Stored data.

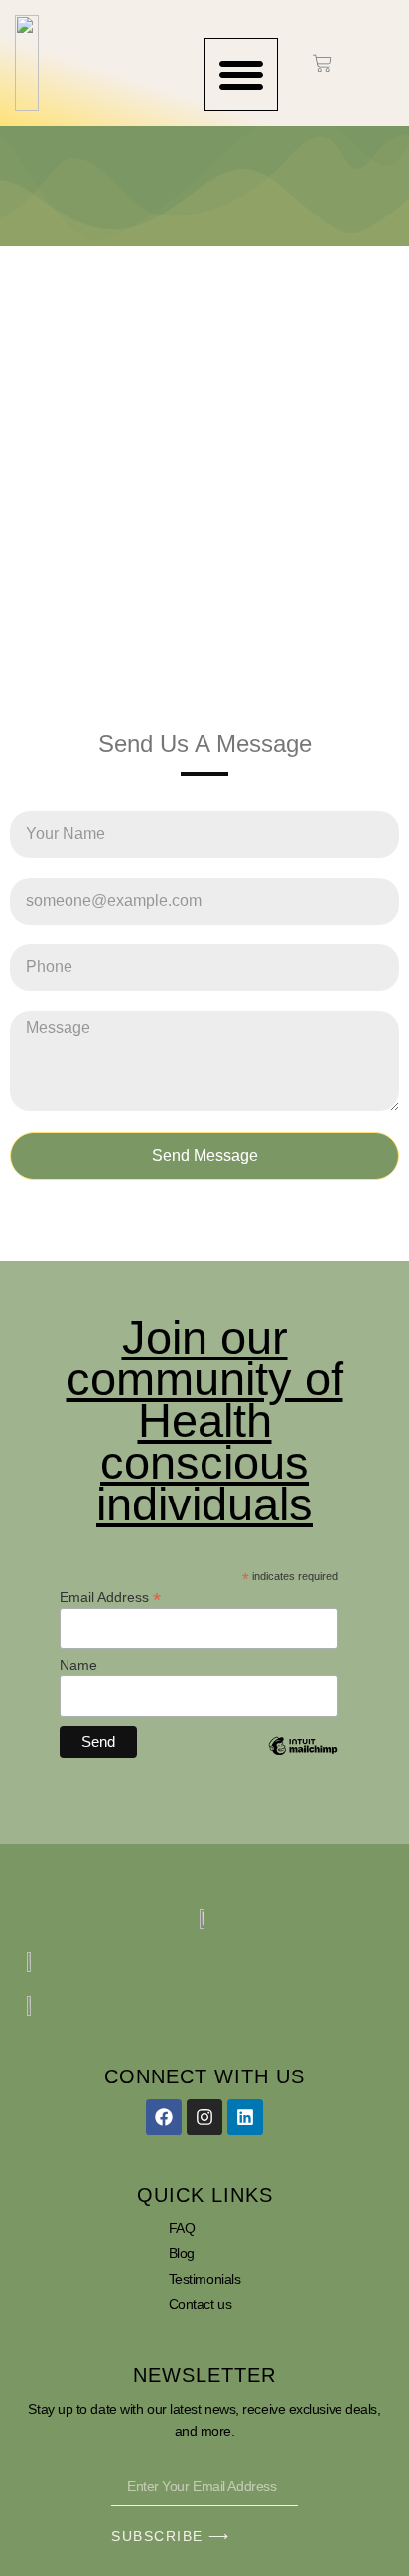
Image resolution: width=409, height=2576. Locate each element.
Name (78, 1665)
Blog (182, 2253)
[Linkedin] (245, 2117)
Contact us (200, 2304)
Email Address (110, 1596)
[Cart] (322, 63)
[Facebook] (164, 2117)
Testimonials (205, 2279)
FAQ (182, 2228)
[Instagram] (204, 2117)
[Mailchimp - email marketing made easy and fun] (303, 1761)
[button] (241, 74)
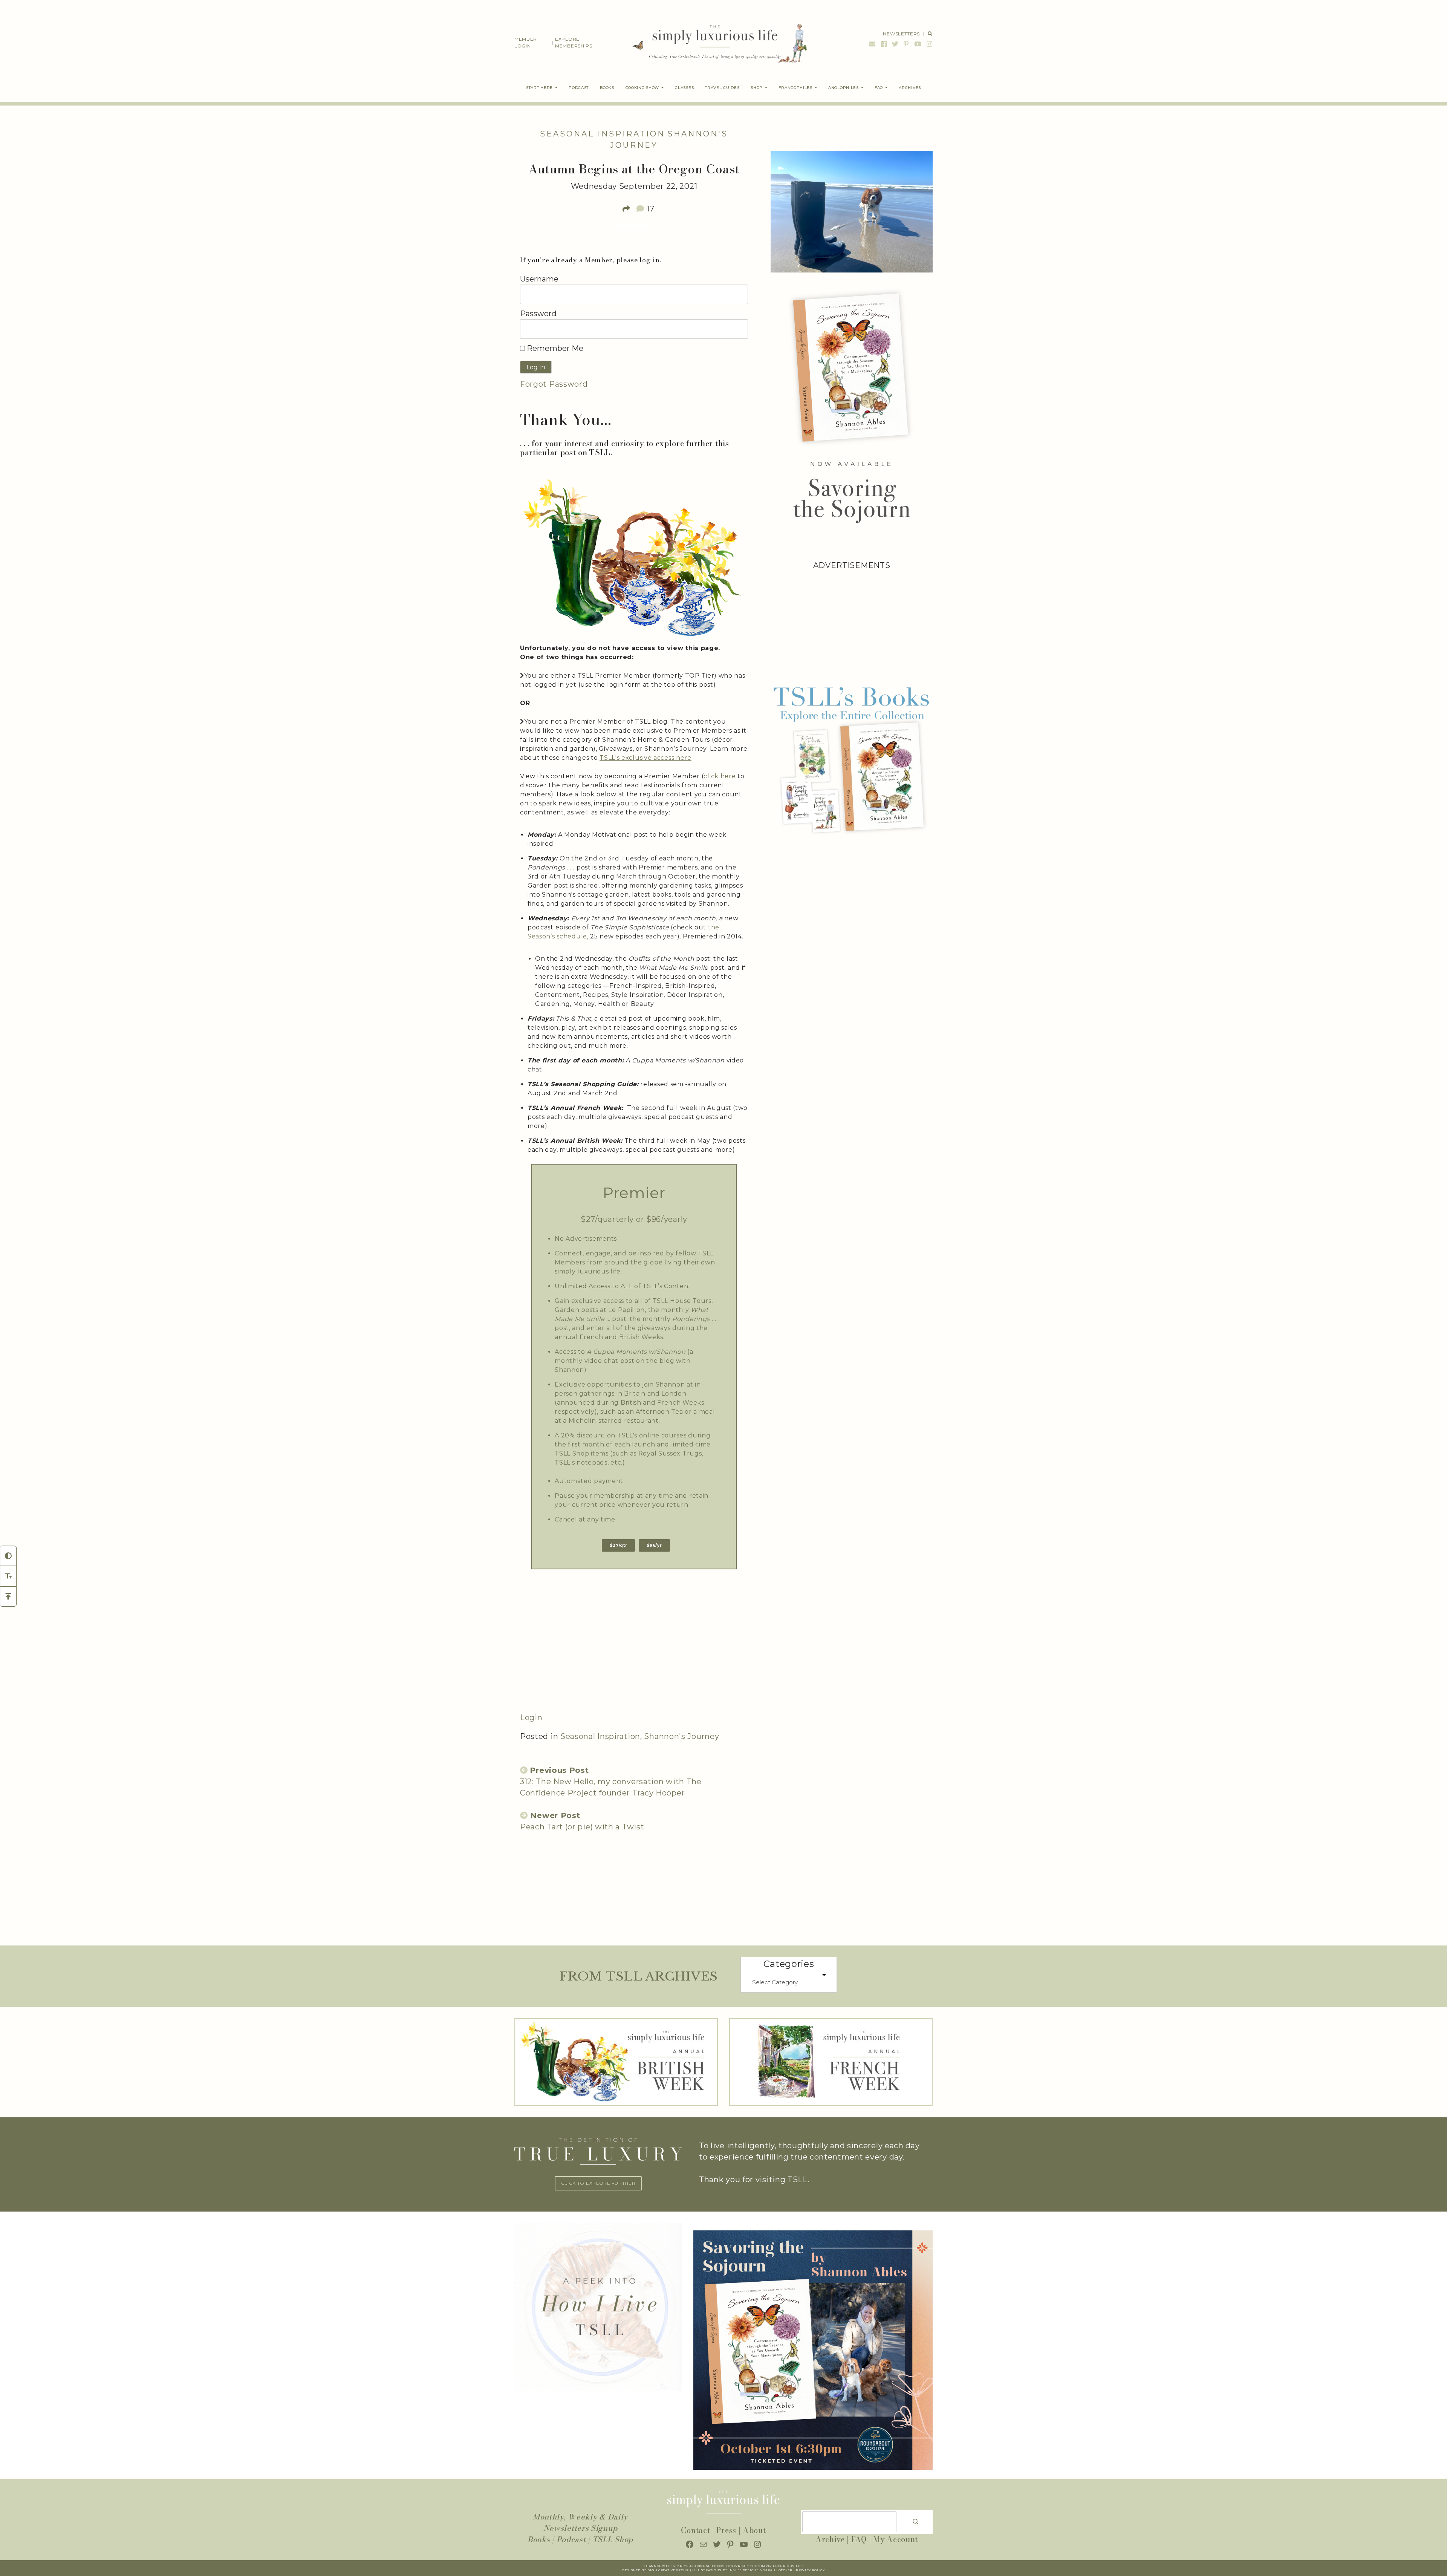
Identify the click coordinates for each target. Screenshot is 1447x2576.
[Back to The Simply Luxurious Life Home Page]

What you need to do. Return each record as written, minus its images.

Answer space.
Image resolution: width=409, height=2576. Locate each element.
Name (78, 1665)
Blog (182, 2253)
[Linkedin] (245, 2117)
Contact us (200, 2304)
Email Address (110, 1596)
[Cart] (322, 63)
[Facebook] (164, 2117)
Testimonials (205, 2279)
FAQ (182, 2228)
[Instagram] (204, 2117)
[Mailchimp - email marketing made easy and fun] (303, 1761)
[button] (241, 74)
Identify the click coordinates for each target. Screenshot is 1447x2576.
[Back to The Simply Luxurious Life Home Page]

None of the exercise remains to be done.